◆ Quoted text ◆
# Easy way to source components, etc?



## Steve973 (Feb 19, 2022)

Hello.  I am brand new to building pedals, and also brand new to this forum.  I bought a kit from a well-known website, and I had some issues with it (missing components, components with different part numbers than called for on the parts list, and fitment issues with the box).  It is a good kit, and I have full confidence that the vendor will make things right.  But it has me thinking... 

To get to the point, I was considering purchasing boards for some pedals directly from PedalPCB.  But I don't really know how I should source the components for the build.  There are websites like Mouser, but I might not necessarily want to buy a whole bunch of every component when I only need 1 or 2 for the build.  As a silly example, I may or may not build other pedals that use these components, so it doesn't really make sense for me to start with a pack of 50 and have 48 10K resistors left over.  What do most of you do when sourcing your components?  How do you determine which components are of high enough quality for audio applications?

Also, I specifically want to build the Muzzle noise gate pedal.  I have not been able to find a source for the THAT4305.  Mouser has a demo kit, but it is already on a board.  The last part is how people normally drill out their boxes.  What types of bits, etc., do you use, particularly for holes with the diameter needed for components like an XLR jack?

◆ Recorded information ◆

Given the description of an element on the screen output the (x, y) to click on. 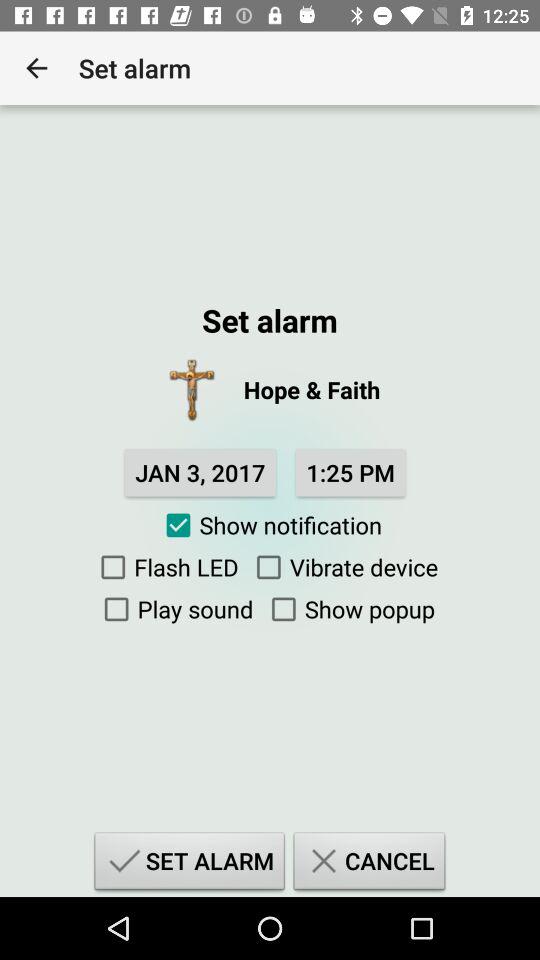
turn on play sound item (174, 609)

◆ Description of the task ◆
Can you pick up the forum thread about sourcing pedal-building components and continue it from its last sentence? The listing comes from a separate source and is unrelated to the forum thread.

◆ Answer to this task ◆
Also, I'd like to keep this really open-ended.  I might not know enough, yet, to ask questions about things I might need to know.  So, feel free to also offer unsolicited advice, if there is something you feel especially strongly about.  Thanks in advance!


----------



## BuddytheReow (Feb 19, 2022)

This question has been asked many times on this forum. Use the search feature but I’ll put my 2 cents in here.

For most components either on or offboard I would suggest Tayda as your first spot. They are pretty cheap for most items. Stock up on resistors, pots, enclosures, and capacitors here. Resistors are $0.015 each and you’ll need to buy in sets of 10. Shipping may take a while depending on where you are (about 2 weeks for me in the US). Like I said this should be your first stop for most standard components.

Also, depending on how deep down this rabbit hole you’d like to go I would highly suggest buying extras of everything. Need only 1 resistor of a certain value? Get 10 at a minimum. Only need 1 enclosure? Get 2. I’m suggesting this for 2 reasons: you’ll have spares in case you screw up and you won’t need to buy so many things for your next build. If you get lucky you may only need to buy just the pcb for a future build from all the stockpiling you’ve done!

For your more quirky items like the THAT4305 you’ll have to dig around or ask people here.

There is a great step by step build guide here on this forum. Check it out





						Basic Workflow Tips for Building a PedalPCB
					

Hello! This is my method for building a PedalPCB from start to finish. Is it the right way? Not necessarily. It's just what works for me and I hope it sheds some light on certain steps in the process along the way. I created this as a reference guide for anyone to use if needed. Thanks for...



					forum.pedalpcb.com


----------



## Steve973 (Feb 19, 2022)

BuddytheReow said:


> This question has been asked many times on this forum. Use the search feature but I’ll put my 2 cents in here.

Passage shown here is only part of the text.